First off, starting to play with the DataImportHandler (DIH) more... very cool.

I have a rather simple case where I am indexing an RSS feed that contains articles. For one or more articles, I have an entry in a database that contains the URL of the article and a rating.

My config is appended below in [1]. The DB looks like [2]. The RSS feed comes from my blog (heh, it's convenient and I control it)

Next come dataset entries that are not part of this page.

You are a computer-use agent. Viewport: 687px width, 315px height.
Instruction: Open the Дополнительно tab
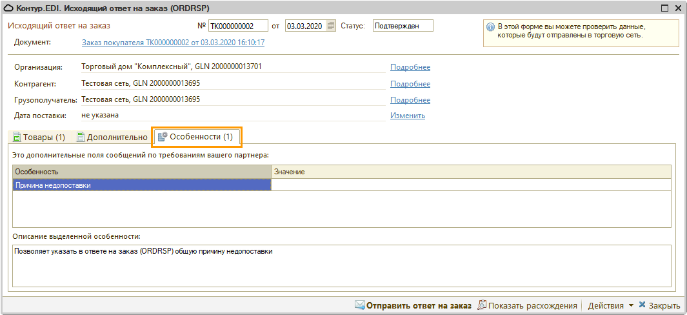[112, 137]
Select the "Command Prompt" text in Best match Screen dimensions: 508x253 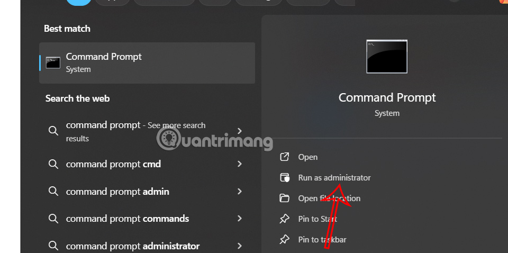pos(104,57)
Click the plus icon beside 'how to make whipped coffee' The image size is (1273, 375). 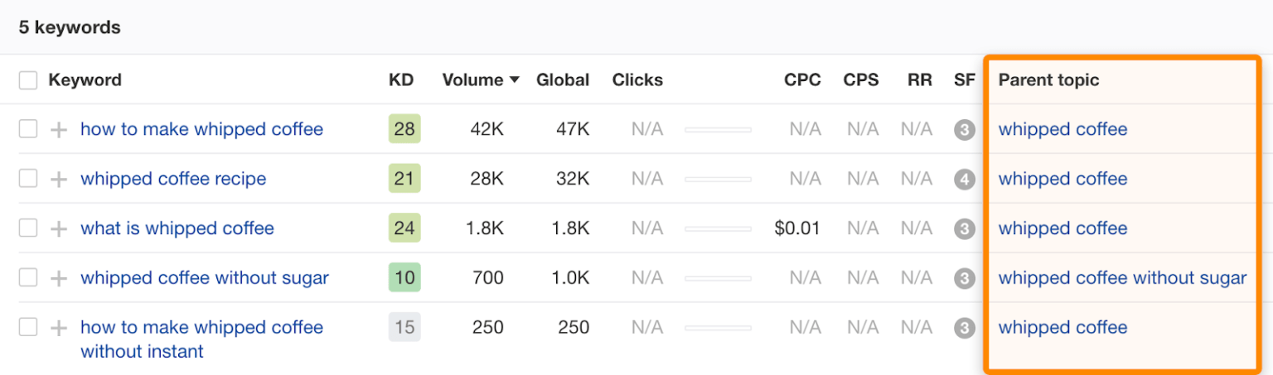coord(58,130)
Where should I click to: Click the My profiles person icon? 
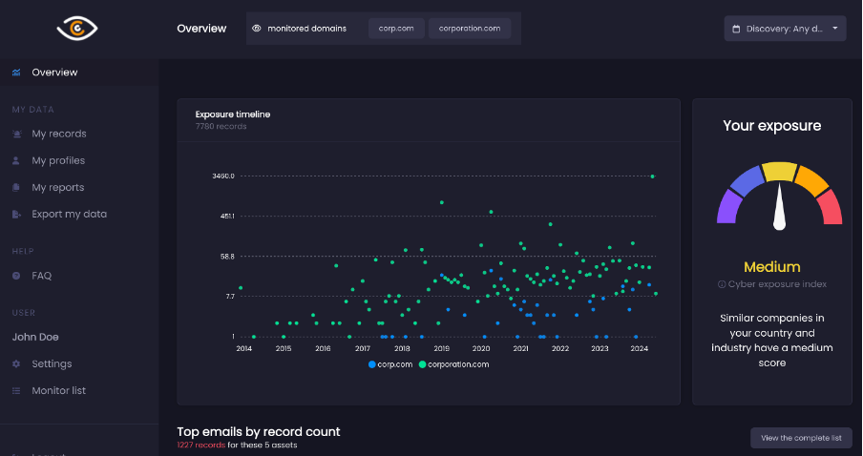click(16, 160)
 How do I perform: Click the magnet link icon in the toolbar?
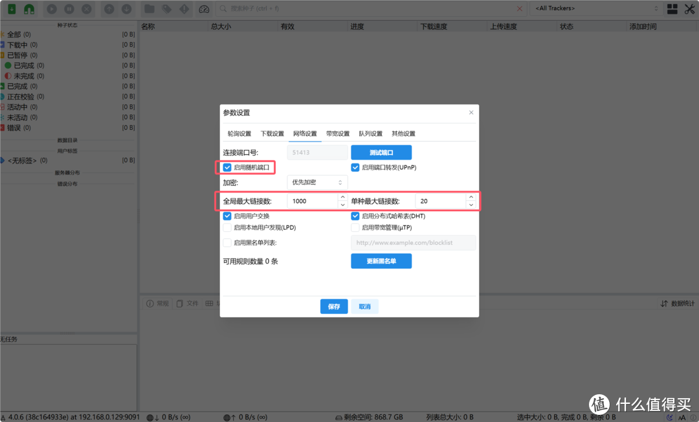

Now, my question. Let's say I have an initial set of ratings for a feed. I then do a full import of the articles on that feed. Everything is peachy so far. Then, I get a new rating for an existing article that I've already indexed, thus the child entity (named "rating") has a delta. However, when I run the delta-import, it doesn't pick up any changes, since, I believe, the parent hasn't changed. Either that, or I am doing something wrong. It seems like it is akin to the parentDeltaQuery problem, but, of course, there is no parent query since there is no parent table, in the DB sense, at least
not how I see it.  The relevant logs are in [3].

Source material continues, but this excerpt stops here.